Developers are not always comfortable with writing. Staring down a blank page can be intimidating. To overcome the blank page syndrome, give them a template. It won’t even feel like you’re asking them to write a document; you just want them to fill out this form. If you make the template a series of bullet points, each being the procedure to handle a specific alert, the document becomes almost trivial to complete. The basic piece of documentation here is how to deal with every alert.
To motivate devs, remind them that the more time spent writing runbooks, the less likely issues will escalate to them. Every company wants to reduce escalations—especially the developers who have to field those escalations during off hours—and the path to get there is through documentation.
The other side of this process—the alerts—should reinforce the idea that any alert has a corresponding process in the runbooks by including the runbook URL in the alert text. This increases the likelihood that procedures will be complied with.
Channeling feedback into better runbooks
Here’s where the feedback loop begins.
At some point, an ops person is going to get an alert that is insufficiently documented and needs to be escalated to the developers. Once you go through every step on the runbook and exhaust every idea you have, it’s time to talk to the folks who wrote the code.
This is the first point of feedback: the ops engineer reads the runbook and tries to implement the process documented therein. The dev may have documented every alert, but this is where the rubber hits the road; if a runbook doesn’t fix a problem when it says it does, the ops person should correct it immediately or at least identify the problem. When the ops person escalates to the developer, that’s the start of a feedback loop.
If a problem does get escalated, then that should trigger an update to the doc. Whether it’s the ops engineer adding what they were unsure about, noting the use case that triggered the escalation, or the developer augmenting the bullet list, the end result makes operations more self-sufficient and reduces future escalations. Maybe your clever ops engineer wrote a shell script that bundles ten bullets into a single command; edit the runbook and include it.
And yet, sometimes you run into unknown or unpredictable problems. At a previous company, I got a runbook that was just one bulleted item: “This should never happen. If it does, call the developers.” I spoke with the developer and, without accusing them of being lazy, asked if this was the best runbook entry they could make?

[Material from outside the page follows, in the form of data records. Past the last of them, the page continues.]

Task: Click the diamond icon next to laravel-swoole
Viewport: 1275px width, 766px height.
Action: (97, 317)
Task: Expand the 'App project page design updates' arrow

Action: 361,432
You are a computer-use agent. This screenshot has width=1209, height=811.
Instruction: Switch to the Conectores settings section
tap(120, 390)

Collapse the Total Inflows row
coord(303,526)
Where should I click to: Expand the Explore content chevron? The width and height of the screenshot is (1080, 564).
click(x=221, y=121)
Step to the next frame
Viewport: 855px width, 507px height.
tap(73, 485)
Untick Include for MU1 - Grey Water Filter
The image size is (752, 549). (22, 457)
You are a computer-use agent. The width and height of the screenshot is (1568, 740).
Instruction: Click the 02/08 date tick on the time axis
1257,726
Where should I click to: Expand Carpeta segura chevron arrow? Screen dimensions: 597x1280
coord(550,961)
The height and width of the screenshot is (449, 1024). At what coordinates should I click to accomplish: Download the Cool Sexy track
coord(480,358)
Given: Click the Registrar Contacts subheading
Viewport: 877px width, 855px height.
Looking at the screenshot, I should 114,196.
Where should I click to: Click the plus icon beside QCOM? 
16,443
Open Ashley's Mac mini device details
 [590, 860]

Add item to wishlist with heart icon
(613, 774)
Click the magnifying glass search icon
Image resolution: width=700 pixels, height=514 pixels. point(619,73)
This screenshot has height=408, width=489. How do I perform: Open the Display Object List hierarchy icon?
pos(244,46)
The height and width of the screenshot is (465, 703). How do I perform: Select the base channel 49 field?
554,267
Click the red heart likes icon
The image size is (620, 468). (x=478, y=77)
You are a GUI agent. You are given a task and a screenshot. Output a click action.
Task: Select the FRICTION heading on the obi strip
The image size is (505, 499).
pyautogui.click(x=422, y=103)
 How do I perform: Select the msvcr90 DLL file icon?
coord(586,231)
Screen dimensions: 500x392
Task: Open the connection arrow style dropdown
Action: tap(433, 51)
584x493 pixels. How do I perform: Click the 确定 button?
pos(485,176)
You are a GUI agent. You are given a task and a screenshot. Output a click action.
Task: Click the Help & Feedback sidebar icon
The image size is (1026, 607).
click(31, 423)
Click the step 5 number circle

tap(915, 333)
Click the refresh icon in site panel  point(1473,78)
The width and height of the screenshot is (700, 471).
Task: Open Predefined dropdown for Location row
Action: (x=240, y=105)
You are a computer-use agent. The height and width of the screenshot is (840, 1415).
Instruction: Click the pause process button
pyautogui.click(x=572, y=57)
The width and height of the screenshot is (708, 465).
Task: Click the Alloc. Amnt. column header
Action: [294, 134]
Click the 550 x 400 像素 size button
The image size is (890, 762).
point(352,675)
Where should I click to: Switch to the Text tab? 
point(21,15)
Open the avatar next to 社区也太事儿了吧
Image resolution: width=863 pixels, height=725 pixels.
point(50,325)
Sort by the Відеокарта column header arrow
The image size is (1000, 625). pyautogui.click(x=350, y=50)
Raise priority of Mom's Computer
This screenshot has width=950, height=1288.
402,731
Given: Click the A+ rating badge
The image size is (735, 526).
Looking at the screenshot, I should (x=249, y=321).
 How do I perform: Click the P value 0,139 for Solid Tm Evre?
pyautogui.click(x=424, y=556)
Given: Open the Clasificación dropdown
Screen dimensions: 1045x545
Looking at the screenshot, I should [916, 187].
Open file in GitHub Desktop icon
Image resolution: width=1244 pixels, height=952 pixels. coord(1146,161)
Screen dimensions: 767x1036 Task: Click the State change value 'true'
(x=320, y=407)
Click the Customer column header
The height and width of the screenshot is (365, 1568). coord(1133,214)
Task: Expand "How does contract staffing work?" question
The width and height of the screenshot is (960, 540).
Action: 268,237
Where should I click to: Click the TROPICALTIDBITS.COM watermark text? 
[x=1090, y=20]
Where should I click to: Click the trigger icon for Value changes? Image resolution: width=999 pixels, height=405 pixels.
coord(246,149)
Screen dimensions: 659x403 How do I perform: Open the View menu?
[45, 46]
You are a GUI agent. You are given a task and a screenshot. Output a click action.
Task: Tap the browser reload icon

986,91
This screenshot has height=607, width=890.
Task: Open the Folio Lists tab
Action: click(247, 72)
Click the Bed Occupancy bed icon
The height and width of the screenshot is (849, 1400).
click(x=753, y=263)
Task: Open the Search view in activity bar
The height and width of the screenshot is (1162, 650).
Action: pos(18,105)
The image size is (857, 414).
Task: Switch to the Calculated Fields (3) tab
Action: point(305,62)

It turned out it was! They were monitoring for an assertion that should never happen, but if it ever did happen, they wanted to know. It was the kind of situation where a fix could only be determined after the first time it happened.
It is important to remove speed bumps to fixing and updating runbooks. Management should create a culture where everyone is expected and encouraged to edit frequently, in real-time, not at the end of a project. I recommend that ops engineers go one step further. When you read a runbook, do it in edit mode. It removes the temptation to procrastinate about updates. You may think, ‘I’m in the middle of addressing a problem in production, I’ll come back later and edit this.’ No, you’re never going to come back. There’s never a later. If you’re in edit mode, you can fix that broken comma, paste in an updated command, or at least make a note that something needs improvement.
If a step doesn’t work or you’re not sure what does, still put it in the edit. These are living documents, so not every edit has to be perfect. Put in a note to self or the developer: “that last statement is confusing” or “bullet three didn’t work.” At least the next person that sees this will know to be careful when they get to bullet item number three. Identifying the problem is better than silence.